In the listing below, find the line containing "The image size is (310, 198)." and the line containing "Click the 음성". Repeat exactly those two lines and every line between them.

*** WORKING DATA ***

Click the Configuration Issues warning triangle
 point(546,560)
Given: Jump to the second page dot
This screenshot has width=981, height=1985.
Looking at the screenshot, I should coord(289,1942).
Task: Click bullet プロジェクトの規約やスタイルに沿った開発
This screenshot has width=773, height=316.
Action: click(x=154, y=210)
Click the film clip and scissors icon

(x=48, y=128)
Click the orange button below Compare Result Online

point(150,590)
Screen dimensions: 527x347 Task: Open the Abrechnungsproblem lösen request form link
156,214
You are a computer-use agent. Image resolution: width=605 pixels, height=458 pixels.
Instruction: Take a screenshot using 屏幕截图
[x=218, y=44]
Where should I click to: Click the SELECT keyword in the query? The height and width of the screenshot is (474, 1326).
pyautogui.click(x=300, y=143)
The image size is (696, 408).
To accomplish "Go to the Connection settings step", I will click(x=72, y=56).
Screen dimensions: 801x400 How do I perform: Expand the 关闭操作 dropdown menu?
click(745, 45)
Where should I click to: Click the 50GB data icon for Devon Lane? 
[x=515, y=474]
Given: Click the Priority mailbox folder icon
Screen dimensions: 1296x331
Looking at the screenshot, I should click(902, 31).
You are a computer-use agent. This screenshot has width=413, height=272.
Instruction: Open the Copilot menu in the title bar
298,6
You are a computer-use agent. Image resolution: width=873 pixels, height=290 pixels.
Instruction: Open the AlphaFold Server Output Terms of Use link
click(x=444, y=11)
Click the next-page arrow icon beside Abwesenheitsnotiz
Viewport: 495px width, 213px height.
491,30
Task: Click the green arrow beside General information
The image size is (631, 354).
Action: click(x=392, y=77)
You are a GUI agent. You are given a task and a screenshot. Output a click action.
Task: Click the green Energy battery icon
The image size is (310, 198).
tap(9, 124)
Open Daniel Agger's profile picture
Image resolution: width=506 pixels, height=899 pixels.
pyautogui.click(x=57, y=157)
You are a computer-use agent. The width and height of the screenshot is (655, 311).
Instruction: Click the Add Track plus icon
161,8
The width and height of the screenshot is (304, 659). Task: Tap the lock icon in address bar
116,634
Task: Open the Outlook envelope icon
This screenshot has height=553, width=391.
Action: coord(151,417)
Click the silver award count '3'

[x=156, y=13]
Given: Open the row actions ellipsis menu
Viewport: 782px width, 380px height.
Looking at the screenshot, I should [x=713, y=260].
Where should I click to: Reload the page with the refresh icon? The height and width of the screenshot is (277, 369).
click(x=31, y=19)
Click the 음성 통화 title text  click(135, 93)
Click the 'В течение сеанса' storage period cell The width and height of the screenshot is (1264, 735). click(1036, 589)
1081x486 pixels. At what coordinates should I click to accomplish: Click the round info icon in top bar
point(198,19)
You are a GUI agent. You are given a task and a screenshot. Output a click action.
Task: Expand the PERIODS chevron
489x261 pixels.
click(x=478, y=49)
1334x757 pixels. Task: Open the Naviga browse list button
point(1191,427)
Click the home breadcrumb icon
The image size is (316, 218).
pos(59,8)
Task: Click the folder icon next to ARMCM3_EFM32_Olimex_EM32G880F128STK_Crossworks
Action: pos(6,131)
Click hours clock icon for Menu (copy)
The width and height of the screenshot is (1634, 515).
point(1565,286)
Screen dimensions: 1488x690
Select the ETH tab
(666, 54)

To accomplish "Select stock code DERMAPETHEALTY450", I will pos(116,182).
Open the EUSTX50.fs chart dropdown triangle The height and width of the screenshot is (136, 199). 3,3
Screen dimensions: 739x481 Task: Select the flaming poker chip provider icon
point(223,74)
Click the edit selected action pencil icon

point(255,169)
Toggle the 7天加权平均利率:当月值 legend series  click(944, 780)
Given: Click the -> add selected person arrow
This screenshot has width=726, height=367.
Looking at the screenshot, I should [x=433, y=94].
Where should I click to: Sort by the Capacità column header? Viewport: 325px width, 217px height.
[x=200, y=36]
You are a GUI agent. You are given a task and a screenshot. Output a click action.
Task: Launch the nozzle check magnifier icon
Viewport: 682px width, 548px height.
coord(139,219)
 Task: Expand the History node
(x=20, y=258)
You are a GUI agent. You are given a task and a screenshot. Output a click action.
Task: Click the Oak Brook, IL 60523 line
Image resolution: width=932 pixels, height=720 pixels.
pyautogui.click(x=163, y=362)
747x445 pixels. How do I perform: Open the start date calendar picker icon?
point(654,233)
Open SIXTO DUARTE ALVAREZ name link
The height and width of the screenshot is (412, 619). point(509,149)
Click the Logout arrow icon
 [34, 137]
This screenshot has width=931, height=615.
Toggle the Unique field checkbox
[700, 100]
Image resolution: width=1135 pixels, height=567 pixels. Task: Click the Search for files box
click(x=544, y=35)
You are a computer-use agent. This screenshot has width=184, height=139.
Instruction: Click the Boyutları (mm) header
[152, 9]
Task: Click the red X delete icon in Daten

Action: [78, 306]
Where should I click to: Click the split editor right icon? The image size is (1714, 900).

***

RESPONSE TO THE TASK:
The image size is (310, 198).
tap(9, 124)
Open Daniel Agger's profile picture
Image resolution: width=506 pixels, height=899 pixels.
pyautogui.click(x=57, y=157)
You are a computer-use agent. The width and height of the screenshot is (655, 311).
Instruction: Click the Add Track plus icon
161,8
The width and height of the screenshot is (304, 659). Task: Tap the lock icon in address bar
116,634
Task: Open the Outlook envelope icon
This screenshot has height=553, width=391.
Action: coord(151,417)
Click the silver award count '3'

[x=156, y=13]
Given: Open the row actions ellipsis menu
Viewport: 782px width, 380px height.
Looking at the screenshot, I should [x=713, y=260].
Where should I click to: Reload the page with the refresh icon? The height and width of the screenshot is (277, 369).
click(x=31, y=19)
Click the 음성 통화 title text  click(135, 93)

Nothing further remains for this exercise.